Start of Data listing

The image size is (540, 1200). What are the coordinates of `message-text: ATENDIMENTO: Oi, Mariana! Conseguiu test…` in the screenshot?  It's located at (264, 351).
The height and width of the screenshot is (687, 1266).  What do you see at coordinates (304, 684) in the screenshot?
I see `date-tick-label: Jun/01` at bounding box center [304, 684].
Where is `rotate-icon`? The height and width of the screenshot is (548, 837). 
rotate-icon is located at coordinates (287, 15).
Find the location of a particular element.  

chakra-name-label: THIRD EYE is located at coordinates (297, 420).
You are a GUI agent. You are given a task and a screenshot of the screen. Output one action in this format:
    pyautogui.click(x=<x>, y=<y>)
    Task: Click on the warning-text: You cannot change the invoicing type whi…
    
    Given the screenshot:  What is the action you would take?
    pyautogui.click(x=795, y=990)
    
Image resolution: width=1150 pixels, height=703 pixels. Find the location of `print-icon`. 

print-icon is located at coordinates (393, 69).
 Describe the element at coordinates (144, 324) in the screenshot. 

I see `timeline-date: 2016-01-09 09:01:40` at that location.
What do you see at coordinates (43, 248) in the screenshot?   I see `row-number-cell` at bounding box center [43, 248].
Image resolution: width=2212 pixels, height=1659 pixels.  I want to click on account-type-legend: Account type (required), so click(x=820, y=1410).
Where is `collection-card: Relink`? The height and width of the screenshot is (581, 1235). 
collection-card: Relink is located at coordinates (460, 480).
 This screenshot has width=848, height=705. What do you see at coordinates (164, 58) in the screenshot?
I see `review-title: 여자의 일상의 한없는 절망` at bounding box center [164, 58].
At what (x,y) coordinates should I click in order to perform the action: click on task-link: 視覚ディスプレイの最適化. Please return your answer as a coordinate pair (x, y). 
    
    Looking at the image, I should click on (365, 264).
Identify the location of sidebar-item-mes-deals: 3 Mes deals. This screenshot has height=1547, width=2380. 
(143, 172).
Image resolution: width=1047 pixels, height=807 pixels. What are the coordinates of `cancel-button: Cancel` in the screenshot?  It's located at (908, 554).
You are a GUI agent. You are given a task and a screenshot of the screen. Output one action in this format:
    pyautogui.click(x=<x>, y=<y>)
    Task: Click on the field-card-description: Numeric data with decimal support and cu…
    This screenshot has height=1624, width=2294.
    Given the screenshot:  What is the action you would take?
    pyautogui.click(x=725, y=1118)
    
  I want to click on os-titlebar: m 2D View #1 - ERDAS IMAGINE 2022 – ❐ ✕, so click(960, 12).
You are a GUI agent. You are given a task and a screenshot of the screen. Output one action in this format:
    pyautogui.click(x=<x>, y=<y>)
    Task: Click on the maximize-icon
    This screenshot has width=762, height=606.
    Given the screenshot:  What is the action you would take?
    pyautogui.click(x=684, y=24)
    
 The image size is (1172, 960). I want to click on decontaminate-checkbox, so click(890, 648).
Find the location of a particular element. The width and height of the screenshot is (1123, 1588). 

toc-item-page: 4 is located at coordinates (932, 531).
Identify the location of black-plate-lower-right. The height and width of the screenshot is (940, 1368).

End of Data listing

* [What the task asks]
Return every one of the records above word for word, keeping each line unchanged.

* [Solution to this exercise]
The image size is (540, 1200). What are the coordinates of `message-text: ATENDIMENTO: Oi, Mariana! Conseguiu test…` in the screenshot?  It's located at (264, 351).
The height and width of the screenshot is (687, 1266).  What do you see at coordinates (304, 684) in the screenshot?
I see `date-tick-label: Jun/01` at bounding box center [304, 684].
Where is `rotate-icon`? The height and width of the screenshot is (548, 837). 
rotate-icon is located at coordinates (287, 15).
Find the location of a particular element.  

chakra-name-label: THIRD EYE is located at coordinates (297, 420).
You are a GUI agent. You are given a task and a screenshot of the screen. Output one action in this format:
    pyautogui.click(x=<x>, y=<y>)
    Task: Click on the warning-text: You cannot change the invoicing type whi…
    
    Given the screenshot:  What is the action you would take?
    pyautogui.click(x=795, y=990)
    
Image resolution: width=1150 pixels, height=703 pixels. Find the location of `print-icon`. 

print-icon is located at coordinates (393, 69).
 Describe the element at coordinates (144, 324) in the screenshot. 

I see `timeline-date: 2016-01-09 09:01:40` at that location.
What do you see at coordinates (43, 248) in the screenshot?   I see `row-number-cell` at bounding box center [43, 248].
Image resolution: width=2212 pixels, height=1659 pixels.  I want to click on account-type-legend: Account type (required), so click(x=820, y=1410).
Where is `collection-card: Relink`? The height and width of the screenshot is (581, 1235). 
collection-card: Relink is located at coordinates (460, 480).
 This screenshot has width=848, height=705. What do you see at coordinates (164, 58) in the screenshot?
I see `review-title: 여자의 일상의 한없는 절망` at bounding box center [164, 58].
At what (x,y) coordinates should I click in order to perform the action: click on task-link: 視覚ディスプレイの最適化. Please return your answer as a coordinate pair (x, y). 
    
    Looking at the image, I should click on (365, 264).
Identify the location of sidebar-item-mes-deals: 3 Mes deals. This screenshot has height=1547, width=2380. 
(143, 172).
Image resolution: width=1047 pixels, height=807 pixels. What are the coordinates of `cancel-button: Cancel` in the screenshot?  It's located at (908, 554).
You are a GUI agent. You are given a task and a screenshot of the screen. Output one action in this format:
    pyautogui.click(x=<x>, y=<y>)
    Task: Click on the field-card-description: Numeric data with decimal support and cu…
    This screenshot has height=1624, width=2294.
    Given the screenshot:  What is the action you would take?
    pyautogui.click(x=725, y=1118)
    
  I want to click on os-titlebar: m 2D View #1 - ERDAS IMAGINE 2022 – ❐ ✕, so click(960, 12).
You are a GUI agent. You are given a task and a screenshot of the screen. Output one action in this format:
    pyautogui.click(x=<x>, y=<y>)
    Task: Click on the maximize-icon
    This screenshot has width=762, height=606.
    Given the screenshot:  What is the action you would take?
    pyautogui.click(x=684, y=24)
    
 The image size is (1172, 960). I want to click on decontaminate-checkbox, so click(890, 648).
Find the location of a particular element. The width and height of the screenshot is (1123, 1588). 

toc-item-page: 4 is located at coordinates (932, 531).
Identify the location of black-plate-lower-right. The height and width of the screenshot is (940, 1368).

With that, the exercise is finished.